Scientific classification
- Kingdom: Plantae
- Clade: Tracheophytes
- Clade: Angiosperms
- Clade: Eudicots
- Clade: Rosids
- Order: Sapindales
- Family: Rutaceae
- Genus: Zanthoxylum
- Species: Z. hawaiiense
- Binomial name: Zanthoxylum hawaiiense Hillebr.

= Zanthoxylum hawaiiense =

- Genus: Zanthoxylum
- Species: hawaiiense
- Authority: Hillebr.
- Conservation status: EN

Species of tree

Zanthoxylum hawaiiense, commonly known aʻe or Hawaiʻi pricklyash, is a species of flowering plant in the family Rutaceae, that is endemic to Hawaii. It can be found at elevations of 550–1740 m in dry forests, where it grows on lava flows, and mixed mesic forests on the Island of Hawaiʻi, Maui, Molokaʻi, and Lānaʻi. It is threatened by habitat loss.

Zanthoxylum is from the Greek ξανθὸν ξύλον, meaning "yellow wood."

This is the only genus in the citrus family (Rutaceae) with a pantropical distribution.

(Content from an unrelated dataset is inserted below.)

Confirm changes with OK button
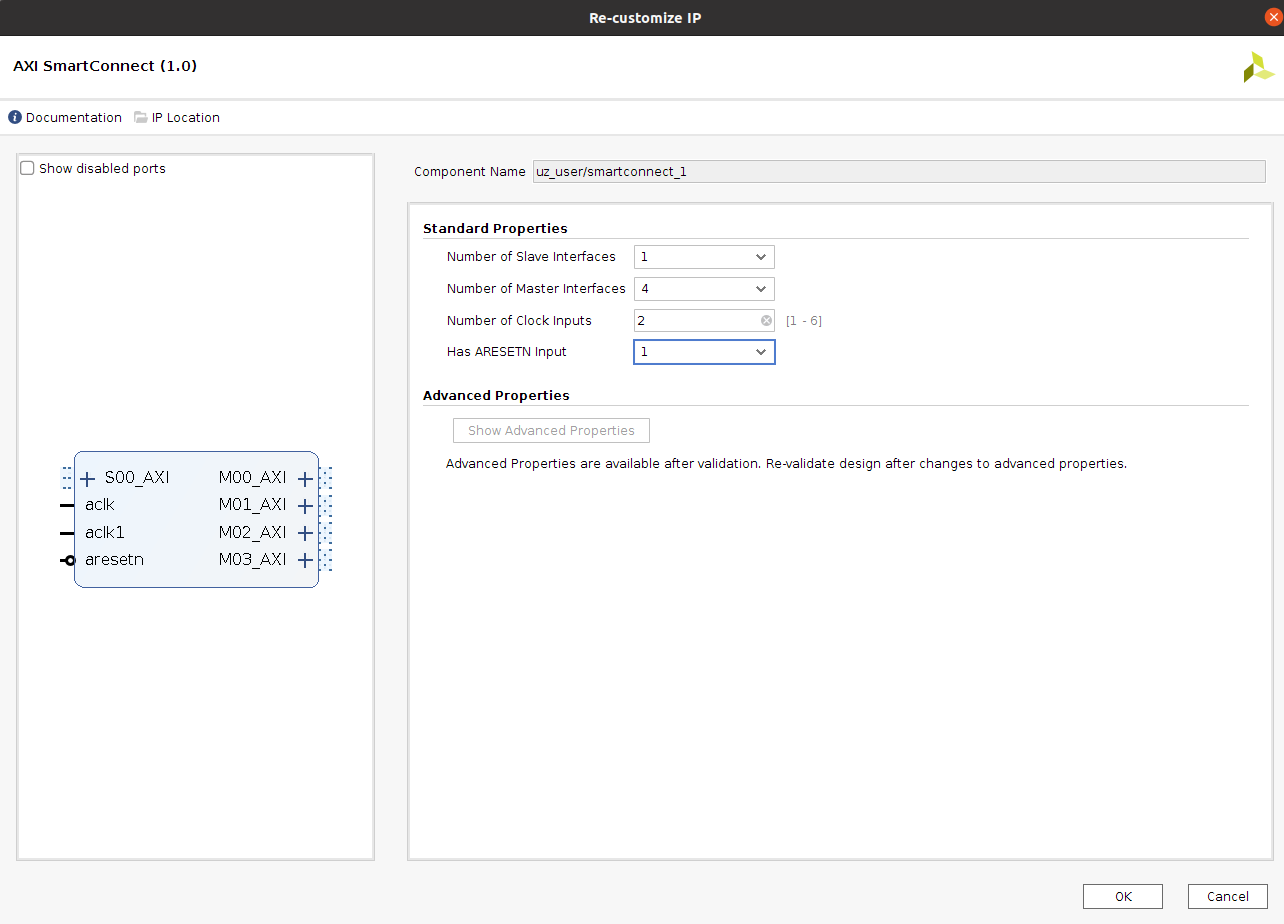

Zanthoxylum also colonized several Pacific Islands and the Hawaiian clade shows phylogenetic incongruence between the plastid and nuclear datasets, suggesting hybridization. The Hawaiian species are one of the rare examples of endemic Hawaiian lineages that are older than the current main islands.